This blog post, written co-jointly with our partners from THEO, aims to take a step back on Manifest Manipulation happening in HLS/DASH. It is going over the concepts themselves and then shares the main challenges faced by our teams. You will also find best practices to deliver a better experience when transitions happen at the boundaries of each manipulation.

We are excited to write this with our colleagues from THEO. THEO is well-known in our industry and provides the THEOplayer for several devices. On our web app, we have decided to include THEOplayer to preview your content replacements. We are very happy to use THEO there, as it guarantees the best experience when you try to evaluate the benefits of our platform.

The reason we decided to write this together with THEO is to give a unique perspective from both the server (broadpeak.io) and the player (THEOplayer) sides. If you want to be successful in manipulations, it is important to make each side work with each other.

Video concatenation: how to do it in ABR

Historically, the concatenation of videos was done at the source: you were taking a single video, and you were mixing it with other content to create a total new piece. Even though this was functional, that was expensive to put in place (needs more transcoding/splicing capacity) and not flexible at all. More personalization meant more investment and time.
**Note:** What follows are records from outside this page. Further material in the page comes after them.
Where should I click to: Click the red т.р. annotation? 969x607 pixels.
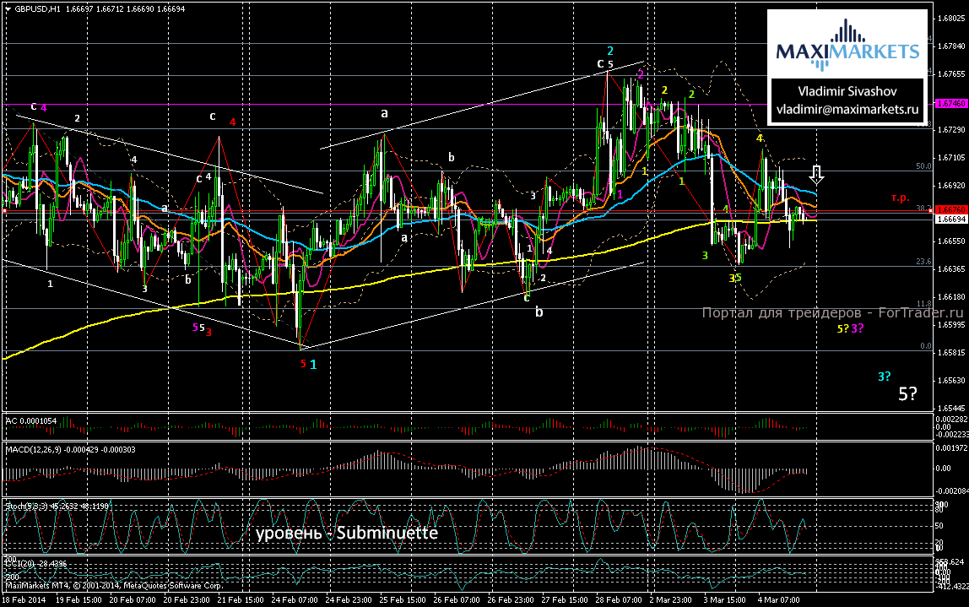click(x=900, y=197)
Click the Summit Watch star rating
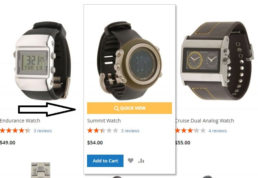Viewport: 258px width, 178px height. [x=103, y=131]
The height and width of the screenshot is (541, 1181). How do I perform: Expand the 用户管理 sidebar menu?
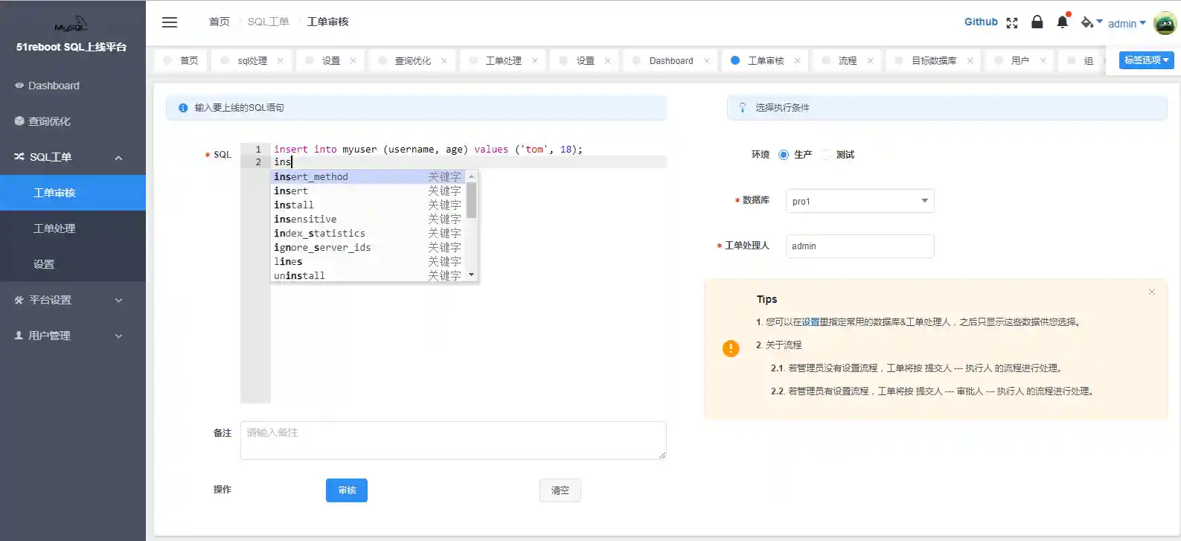tap(72, 336)
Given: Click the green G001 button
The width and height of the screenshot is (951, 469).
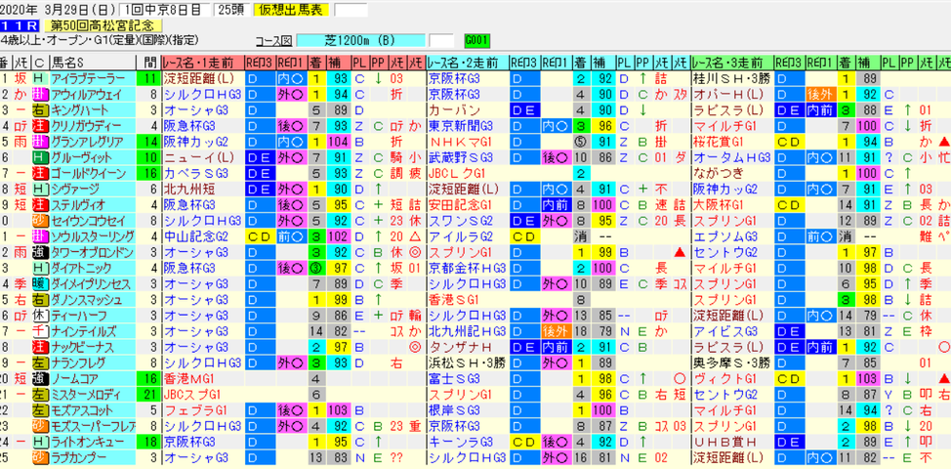Looking at the screenshot, I should pos(477,41).
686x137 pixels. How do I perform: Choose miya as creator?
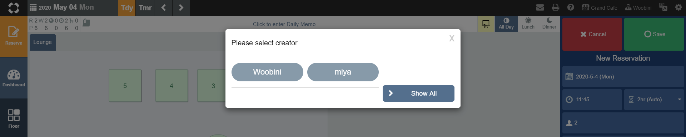(343, 72)
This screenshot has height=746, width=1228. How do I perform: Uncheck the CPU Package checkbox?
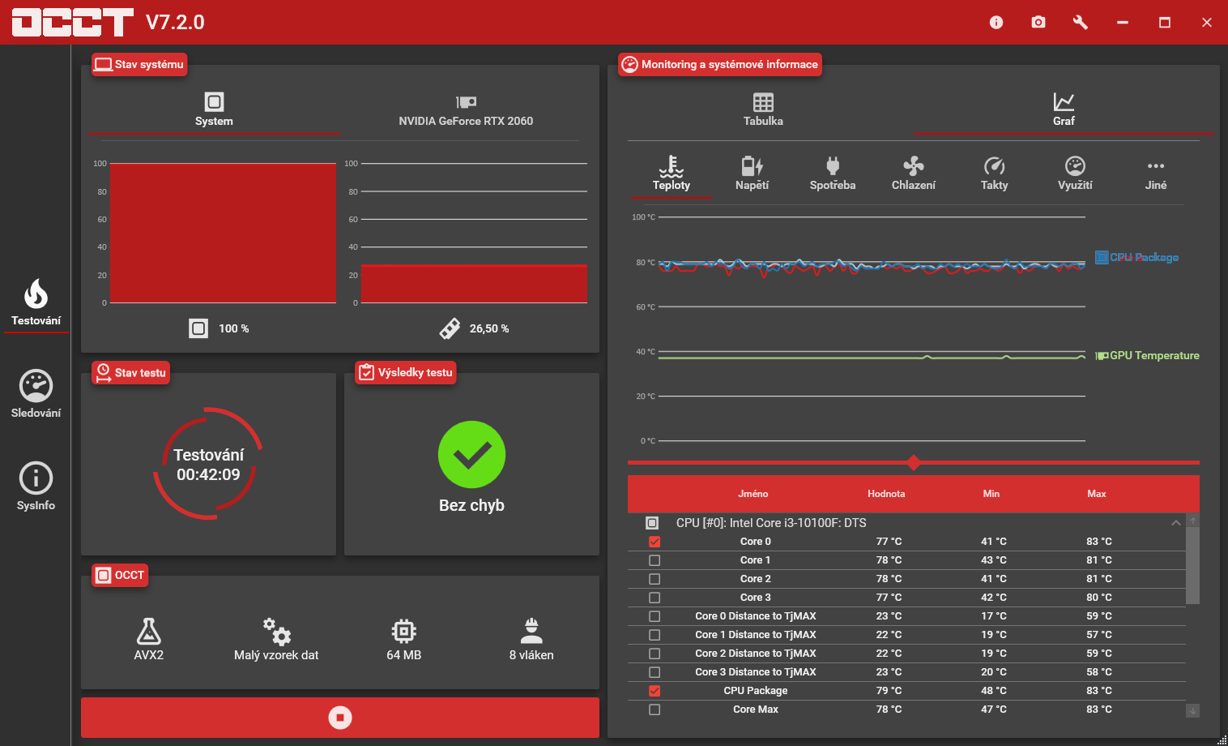tap(655, 691)
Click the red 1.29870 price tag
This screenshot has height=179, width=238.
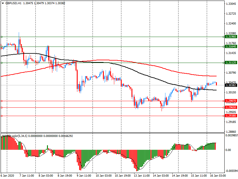coord(231,101)
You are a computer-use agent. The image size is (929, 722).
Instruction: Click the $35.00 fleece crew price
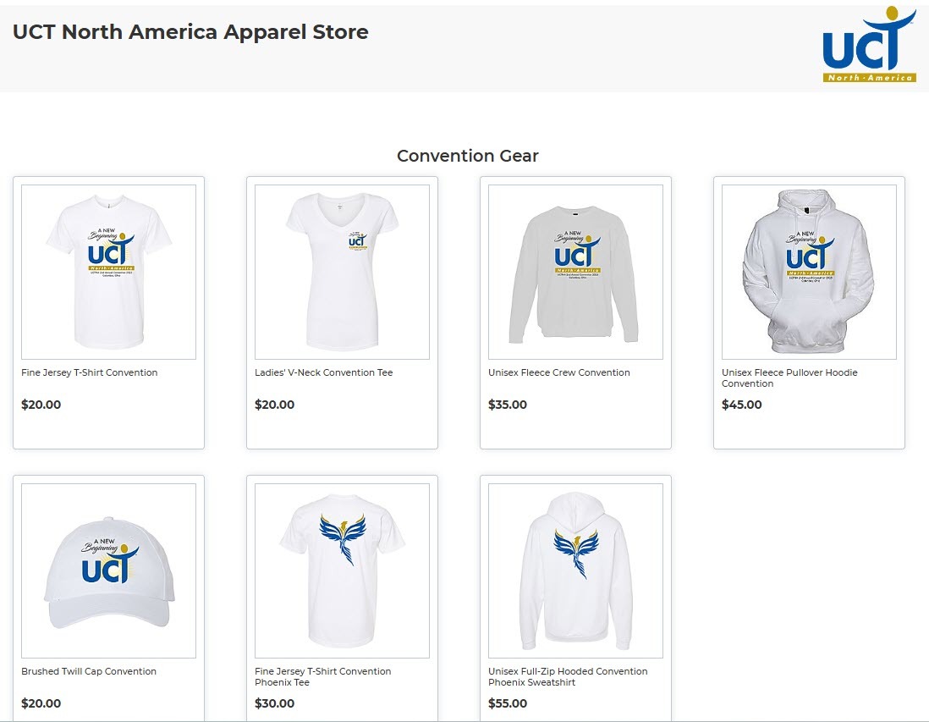508,405
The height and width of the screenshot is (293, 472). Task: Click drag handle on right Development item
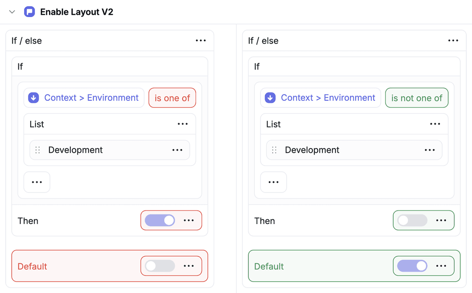tap(274, 150)
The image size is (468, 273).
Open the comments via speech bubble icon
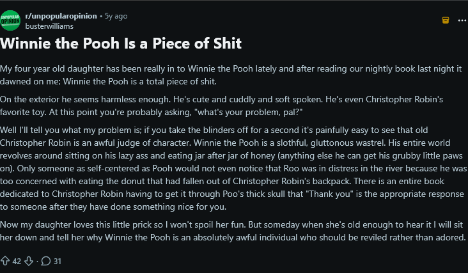click(x=45, y=260)
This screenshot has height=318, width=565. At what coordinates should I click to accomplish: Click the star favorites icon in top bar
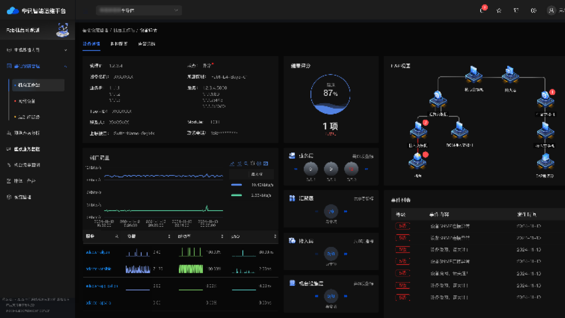tap(499, 11)
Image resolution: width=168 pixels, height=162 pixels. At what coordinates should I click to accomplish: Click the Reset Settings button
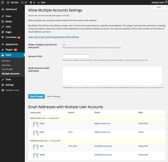pos(54,96)
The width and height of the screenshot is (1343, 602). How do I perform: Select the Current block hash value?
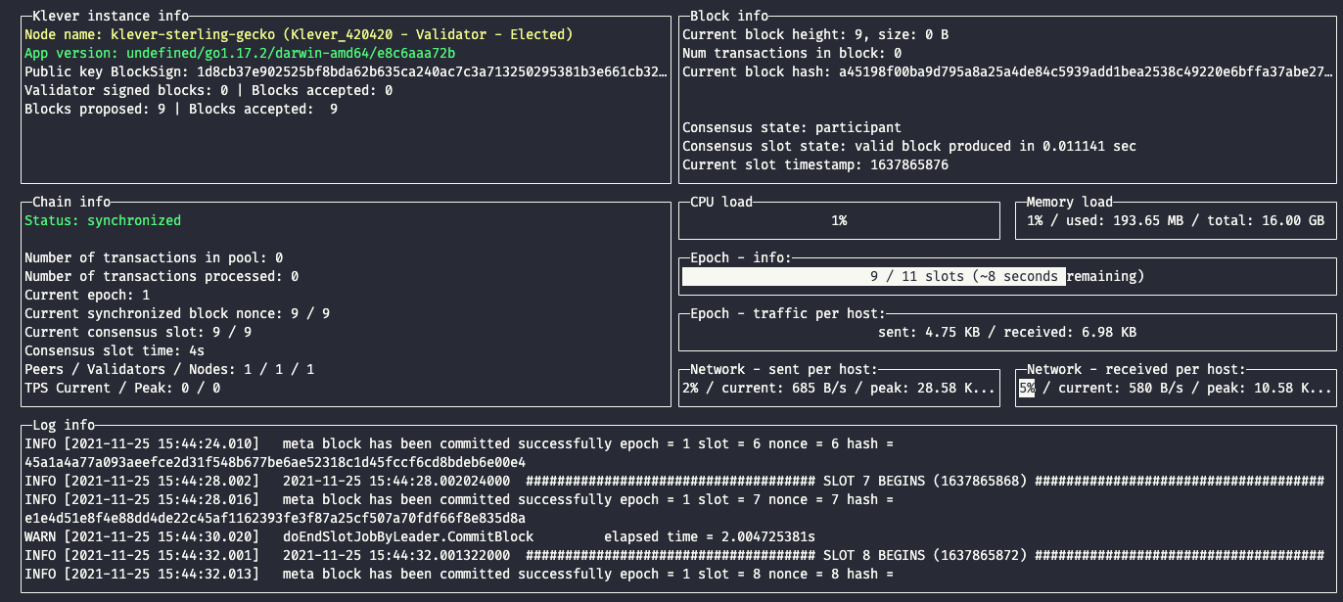pos(1086,71)
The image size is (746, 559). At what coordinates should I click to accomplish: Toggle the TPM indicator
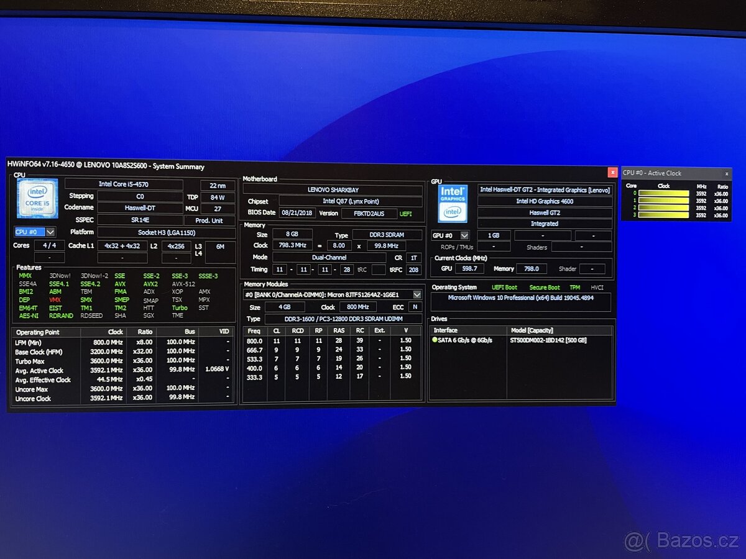click(x=574, y=287)
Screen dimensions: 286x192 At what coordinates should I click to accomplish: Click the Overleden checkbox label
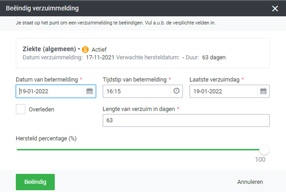click(41, 110)
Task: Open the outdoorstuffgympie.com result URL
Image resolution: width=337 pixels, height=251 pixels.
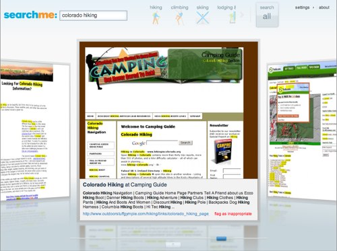Action: (x=146, y=214)
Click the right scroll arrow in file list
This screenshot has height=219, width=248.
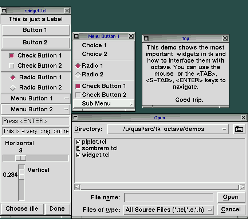click(x=242, y=187)
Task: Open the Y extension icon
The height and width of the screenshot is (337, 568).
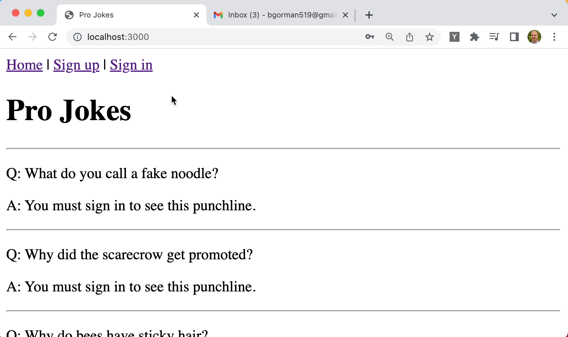Action: [455, 37]
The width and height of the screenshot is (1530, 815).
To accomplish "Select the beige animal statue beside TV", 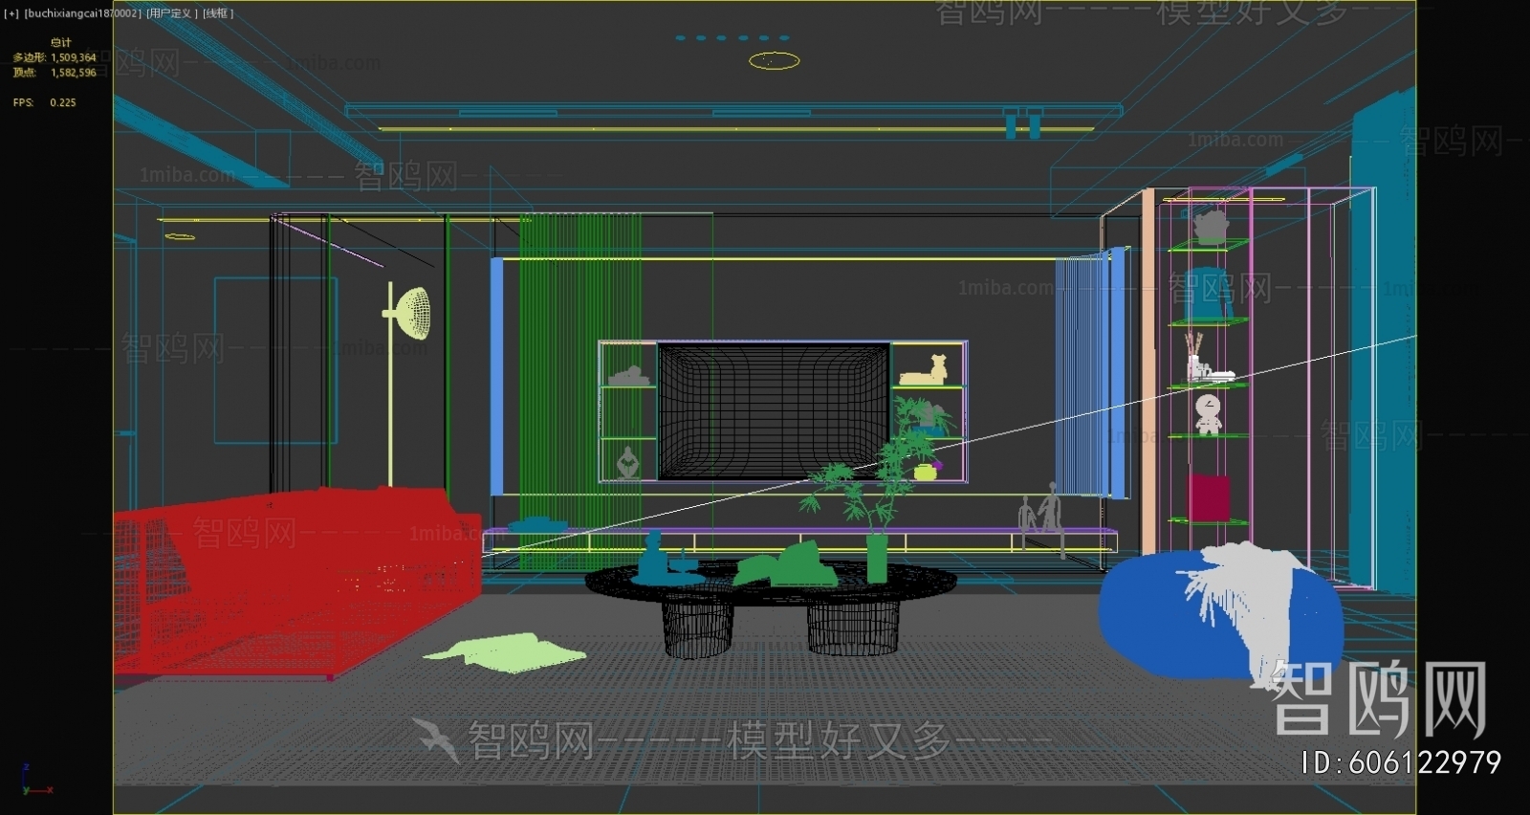I will point(926,371).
When you are using ABR formats such as HLS or DASH to deliver your video content, you use the concept of Manifest. And it opens a lot more flexibility than the old way I just described. Manifests are text files getting parsed by clients/players to request video segments which are going to be playout.

If you are not familiar at all with ABR, I recommend you check out this poster for a good high-level view.

The “generic” flow is typically the following one in HTTP:

Manifest is a great tool, because it enables referring to several levels of quality/bitrates, that the client can choose based on its own bandwidth allocation. That is the reason you call these formats ABR, for Adaptive BitRate. Each level lists the segments (video, audio, subtitles) that the player can download.

The different levels are typically called either:

  • Variants for HLS: Each Variant is a version of the stream at a particular bit rate and is contained in a separate playlist.
  • Representations in Adaptation Sets in MPEG-DASH: Each Adaptation Set catalogs the different representations of the media. Video Adaptation Sets typically contain multiple Representations, one for each resolution/bitrate, allowing the media player to select the best available quality without buffering.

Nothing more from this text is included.